[Stored data]
* Start *
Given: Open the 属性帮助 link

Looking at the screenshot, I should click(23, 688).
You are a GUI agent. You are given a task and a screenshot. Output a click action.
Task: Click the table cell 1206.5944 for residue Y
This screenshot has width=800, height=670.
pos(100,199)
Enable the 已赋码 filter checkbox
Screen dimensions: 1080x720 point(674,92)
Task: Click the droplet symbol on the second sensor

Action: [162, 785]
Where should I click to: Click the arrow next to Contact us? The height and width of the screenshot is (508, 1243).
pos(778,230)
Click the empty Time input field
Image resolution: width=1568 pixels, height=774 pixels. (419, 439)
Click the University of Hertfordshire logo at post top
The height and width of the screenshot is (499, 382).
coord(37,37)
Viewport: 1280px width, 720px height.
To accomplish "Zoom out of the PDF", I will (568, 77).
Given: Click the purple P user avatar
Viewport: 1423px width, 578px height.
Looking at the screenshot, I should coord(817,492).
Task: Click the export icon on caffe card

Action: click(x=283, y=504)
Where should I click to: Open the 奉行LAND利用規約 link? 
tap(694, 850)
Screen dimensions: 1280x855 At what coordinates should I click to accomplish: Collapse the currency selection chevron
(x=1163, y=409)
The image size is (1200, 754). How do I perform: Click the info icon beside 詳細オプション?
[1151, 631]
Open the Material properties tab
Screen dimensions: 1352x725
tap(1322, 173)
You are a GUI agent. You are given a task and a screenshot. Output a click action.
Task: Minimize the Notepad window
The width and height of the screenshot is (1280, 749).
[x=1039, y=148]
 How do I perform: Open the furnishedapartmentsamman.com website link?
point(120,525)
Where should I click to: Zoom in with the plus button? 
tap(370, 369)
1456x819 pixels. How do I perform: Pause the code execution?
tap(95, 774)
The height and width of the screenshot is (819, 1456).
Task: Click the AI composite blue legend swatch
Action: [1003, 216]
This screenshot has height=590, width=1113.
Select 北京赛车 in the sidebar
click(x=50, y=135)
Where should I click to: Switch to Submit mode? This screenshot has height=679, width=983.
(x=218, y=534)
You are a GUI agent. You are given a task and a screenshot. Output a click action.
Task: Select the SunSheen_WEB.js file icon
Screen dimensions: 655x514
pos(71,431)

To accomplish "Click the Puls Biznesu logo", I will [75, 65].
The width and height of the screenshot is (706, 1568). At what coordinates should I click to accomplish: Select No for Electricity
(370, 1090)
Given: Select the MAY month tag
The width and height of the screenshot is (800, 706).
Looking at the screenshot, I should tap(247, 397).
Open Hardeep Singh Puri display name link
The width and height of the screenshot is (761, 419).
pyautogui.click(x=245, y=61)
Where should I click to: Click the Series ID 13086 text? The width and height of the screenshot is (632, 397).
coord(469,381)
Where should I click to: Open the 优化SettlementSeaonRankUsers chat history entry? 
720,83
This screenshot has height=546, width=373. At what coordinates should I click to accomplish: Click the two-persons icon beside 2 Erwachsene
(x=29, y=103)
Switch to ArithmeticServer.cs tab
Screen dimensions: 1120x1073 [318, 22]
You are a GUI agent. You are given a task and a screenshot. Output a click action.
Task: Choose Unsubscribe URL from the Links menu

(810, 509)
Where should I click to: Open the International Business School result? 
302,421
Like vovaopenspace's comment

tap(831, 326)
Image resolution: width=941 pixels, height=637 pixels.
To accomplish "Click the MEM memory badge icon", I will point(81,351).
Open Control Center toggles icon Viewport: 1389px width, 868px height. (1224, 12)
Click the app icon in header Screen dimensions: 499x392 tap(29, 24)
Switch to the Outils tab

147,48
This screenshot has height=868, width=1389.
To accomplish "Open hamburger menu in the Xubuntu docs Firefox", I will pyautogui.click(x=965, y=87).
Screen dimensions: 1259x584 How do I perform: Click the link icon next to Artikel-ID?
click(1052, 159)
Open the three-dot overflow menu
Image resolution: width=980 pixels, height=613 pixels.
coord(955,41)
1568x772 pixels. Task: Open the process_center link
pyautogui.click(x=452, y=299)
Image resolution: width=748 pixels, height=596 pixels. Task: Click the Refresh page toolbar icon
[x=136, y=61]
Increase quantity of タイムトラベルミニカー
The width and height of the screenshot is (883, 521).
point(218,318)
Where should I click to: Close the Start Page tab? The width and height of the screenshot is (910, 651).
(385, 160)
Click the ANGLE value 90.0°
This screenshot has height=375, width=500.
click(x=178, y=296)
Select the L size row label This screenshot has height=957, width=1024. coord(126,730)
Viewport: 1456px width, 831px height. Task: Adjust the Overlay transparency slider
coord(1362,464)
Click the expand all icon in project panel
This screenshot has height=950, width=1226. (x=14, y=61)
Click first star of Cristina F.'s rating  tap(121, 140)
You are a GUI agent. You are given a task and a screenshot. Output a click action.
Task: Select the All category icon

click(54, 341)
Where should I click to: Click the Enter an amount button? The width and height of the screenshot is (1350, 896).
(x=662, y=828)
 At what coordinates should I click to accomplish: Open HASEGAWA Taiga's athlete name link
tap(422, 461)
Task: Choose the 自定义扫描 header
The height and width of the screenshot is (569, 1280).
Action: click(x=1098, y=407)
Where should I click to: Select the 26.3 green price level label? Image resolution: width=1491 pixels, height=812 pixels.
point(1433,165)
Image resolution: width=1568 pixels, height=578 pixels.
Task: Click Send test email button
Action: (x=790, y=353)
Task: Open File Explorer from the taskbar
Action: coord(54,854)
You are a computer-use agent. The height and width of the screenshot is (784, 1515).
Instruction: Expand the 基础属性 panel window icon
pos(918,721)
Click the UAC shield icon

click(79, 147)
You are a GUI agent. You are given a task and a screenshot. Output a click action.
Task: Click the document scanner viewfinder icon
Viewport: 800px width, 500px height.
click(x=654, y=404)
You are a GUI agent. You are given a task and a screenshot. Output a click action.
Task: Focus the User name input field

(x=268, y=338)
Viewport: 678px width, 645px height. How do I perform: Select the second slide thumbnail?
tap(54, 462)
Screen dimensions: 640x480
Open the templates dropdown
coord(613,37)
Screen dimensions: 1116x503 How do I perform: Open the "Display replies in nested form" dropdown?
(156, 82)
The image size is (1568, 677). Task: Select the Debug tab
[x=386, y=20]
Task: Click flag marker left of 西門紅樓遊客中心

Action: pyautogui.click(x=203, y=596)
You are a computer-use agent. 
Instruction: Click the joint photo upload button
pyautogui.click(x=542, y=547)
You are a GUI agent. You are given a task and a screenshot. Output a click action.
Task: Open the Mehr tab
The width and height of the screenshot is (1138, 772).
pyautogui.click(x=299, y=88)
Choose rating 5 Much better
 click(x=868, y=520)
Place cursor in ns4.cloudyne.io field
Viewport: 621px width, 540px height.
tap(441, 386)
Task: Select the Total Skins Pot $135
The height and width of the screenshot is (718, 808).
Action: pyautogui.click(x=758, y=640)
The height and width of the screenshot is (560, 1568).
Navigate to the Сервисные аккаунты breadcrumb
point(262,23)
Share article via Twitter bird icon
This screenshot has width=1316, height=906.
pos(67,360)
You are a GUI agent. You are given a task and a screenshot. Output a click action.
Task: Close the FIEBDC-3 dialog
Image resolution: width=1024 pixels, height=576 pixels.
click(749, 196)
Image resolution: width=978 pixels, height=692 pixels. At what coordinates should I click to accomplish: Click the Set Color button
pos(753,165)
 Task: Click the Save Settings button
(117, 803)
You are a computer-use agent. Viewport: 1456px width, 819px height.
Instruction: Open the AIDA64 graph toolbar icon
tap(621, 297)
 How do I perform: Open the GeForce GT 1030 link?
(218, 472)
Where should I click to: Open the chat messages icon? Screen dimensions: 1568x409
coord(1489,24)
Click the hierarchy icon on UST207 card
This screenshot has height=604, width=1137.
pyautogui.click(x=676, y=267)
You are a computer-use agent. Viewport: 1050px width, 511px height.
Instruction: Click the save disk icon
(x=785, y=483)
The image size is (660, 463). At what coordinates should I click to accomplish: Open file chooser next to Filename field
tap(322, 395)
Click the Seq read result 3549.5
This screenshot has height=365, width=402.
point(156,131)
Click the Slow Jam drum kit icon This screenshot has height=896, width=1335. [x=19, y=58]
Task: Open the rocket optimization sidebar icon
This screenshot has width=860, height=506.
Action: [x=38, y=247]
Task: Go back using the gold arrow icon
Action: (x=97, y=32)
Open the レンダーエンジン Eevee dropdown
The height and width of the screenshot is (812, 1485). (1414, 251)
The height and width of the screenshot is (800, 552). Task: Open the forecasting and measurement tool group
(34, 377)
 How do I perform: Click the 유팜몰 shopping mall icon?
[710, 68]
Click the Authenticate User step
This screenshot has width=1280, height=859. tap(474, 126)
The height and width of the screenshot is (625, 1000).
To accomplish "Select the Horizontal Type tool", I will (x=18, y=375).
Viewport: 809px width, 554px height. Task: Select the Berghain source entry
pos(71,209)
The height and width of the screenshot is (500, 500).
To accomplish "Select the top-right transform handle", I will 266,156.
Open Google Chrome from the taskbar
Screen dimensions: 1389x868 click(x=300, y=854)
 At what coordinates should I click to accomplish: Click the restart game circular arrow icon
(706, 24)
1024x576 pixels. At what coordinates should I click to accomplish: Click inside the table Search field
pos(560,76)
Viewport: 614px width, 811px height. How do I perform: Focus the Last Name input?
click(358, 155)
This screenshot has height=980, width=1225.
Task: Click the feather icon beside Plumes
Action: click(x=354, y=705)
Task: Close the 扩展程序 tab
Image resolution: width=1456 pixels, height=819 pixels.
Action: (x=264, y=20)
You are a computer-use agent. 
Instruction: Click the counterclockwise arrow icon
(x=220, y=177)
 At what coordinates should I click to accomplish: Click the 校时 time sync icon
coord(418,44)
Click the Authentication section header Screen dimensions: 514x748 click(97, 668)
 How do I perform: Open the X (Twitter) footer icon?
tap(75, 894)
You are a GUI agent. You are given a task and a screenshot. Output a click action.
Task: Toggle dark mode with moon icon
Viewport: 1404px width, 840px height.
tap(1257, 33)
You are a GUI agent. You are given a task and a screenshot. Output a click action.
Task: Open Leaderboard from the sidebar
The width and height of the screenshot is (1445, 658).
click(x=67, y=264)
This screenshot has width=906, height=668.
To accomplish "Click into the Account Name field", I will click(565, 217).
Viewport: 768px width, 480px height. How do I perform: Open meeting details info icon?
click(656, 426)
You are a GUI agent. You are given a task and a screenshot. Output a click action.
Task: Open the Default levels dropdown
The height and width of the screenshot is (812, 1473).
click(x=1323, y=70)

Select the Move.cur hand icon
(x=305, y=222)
* End *
[To be done]
Could you lay out the lines of the entries above as a numbered list, from the line holding "Open the Material properties tab" through the line holding "tap(370, 369)", both included, leaving out any blank lines?

[Result of the exercise]
1. Open the Material properties tab
2. Screen dimensions: 1352x725
3. tap(1322, 173)
4. You are a GUI agent. You are given a task and a screenshot. Output a click action.
5. Task: Minimize the Notepad window
6. The width and height of the screenshot is (1280, 749).
7. [x=1039, y=148]
8.  How do I perform: Open the furnishedapartmentsamman.com website link?
9. point(120,525)
10. Where should I click to: Zoom in with the plus button? 
11. tap(370, 369)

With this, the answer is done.